Sandbox Execution

Status

Proposed product design.

light-workflow should support sandbox-backed execution for tenant-authored and automation-heavy workflows. The workflow engine remains the durable orchestrator on the host. Sandboxes execute selected effectful tasks, or a bounded group of related tasks, according to an approved execution security profile.

Cube Sandbox is a good candidate provider for this boundary because it is designed for fast VM-backed sandbox creation, hardware isolation, and network policy enforcement. The design below treats Cube Sandbox as a pluggable provider, not as a hard dependency in the workflow DSL.

Problem

Workflows can be created by tenants and can eventually include tasks that run commands, scripts, containers, model calls, MCP tools, browser automation, or release automation. Those capabilities are useful, but they are also the highest-risk part of the workflow runtime.

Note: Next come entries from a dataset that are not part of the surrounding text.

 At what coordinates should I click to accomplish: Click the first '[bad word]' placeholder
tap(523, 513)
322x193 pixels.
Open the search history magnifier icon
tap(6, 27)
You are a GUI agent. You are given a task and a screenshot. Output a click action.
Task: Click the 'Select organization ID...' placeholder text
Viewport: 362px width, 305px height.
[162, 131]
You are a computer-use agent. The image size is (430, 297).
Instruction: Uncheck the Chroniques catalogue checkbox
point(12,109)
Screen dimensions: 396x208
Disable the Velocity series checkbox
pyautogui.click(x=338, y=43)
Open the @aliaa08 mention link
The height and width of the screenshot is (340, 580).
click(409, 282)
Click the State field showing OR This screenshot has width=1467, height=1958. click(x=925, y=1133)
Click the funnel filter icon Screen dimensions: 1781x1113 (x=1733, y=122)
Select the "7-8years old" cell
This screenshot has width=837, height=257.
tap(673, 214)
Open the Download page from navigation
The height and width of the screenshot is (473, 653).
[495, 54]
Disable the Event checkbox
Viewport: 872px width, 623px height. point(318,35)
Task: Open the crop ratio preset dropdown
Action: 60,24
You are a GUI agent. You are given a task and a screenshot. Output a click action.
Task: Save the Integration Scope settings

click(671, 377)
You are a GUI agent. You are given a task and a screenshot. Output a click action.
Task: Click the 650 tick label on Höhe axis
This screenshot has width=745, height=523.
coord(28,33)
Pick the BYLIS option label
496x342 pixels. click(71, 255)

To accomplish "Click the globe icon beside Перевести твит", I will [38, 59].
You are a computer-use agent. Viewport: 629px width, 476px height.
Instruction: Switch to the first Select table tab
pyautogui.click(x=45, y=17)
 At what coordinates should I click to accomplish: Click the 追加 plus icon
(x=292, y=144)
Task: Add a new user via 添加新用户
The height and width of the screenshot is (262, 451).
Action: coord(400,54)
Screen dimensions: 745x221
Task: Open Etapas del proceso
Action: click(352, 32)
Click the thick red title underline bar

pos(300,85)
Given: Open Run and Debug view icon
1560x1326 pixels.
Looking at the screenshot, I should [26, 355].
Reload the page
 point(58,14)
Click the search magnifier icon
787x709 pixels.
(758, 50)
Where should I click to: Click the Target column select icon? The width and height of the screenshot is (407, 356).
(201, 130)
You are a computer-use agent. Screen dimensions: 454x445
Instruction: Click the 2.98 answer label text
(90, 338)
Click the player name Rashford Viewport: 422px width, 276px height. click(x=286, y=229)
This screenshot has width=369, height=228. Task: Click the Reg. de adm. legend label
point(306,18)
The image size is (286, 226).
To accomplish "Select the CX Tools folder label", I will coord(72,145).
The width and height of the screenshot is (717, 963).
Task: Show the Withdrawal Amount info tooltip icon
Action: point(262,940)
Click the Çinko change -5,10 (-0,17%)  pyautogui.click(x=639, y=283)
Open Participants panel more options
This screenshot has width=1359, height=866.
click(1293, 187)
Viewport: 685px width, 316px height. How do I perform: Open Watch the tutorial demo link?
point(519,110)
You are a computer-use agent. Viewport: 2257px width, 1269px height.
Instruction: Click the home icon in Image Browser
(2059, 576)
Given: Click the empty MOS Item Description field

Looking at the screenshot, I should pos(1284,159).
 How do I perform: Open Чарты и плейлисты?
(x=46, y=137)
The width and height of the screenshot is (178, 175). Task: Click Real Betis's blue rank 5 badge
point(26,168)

The platform needs a way to say:

  • whether a workflow is allowed to use sandbox execution,
  • which tasks must be sent to a sandbox,
  • whether tasks should share a sandbox session,
  • which network, filesystem, image, command, and secret policies apply,
  • how release-style workflows can keep a workspace and cache across steps without moving the workflow orchestrator itself into the sandbox.

Recommendation

Add an execution security profile to the workflow definition. The profile is a request, not a final authority. At runtime, light-workflow computes an effective profile from:

  • workflow definition metadata,
  • task metadata,
  • tenant policy,
  • service policy,
  • operator-approved profile definitions,
  • deployment defaults.

The workflow engine should stay on the host and continue to own task claiming, context loading, branching, retries, persistence, and audit. Sandbox execution should be delegated to a sandbox runner for the tasks that need isolation.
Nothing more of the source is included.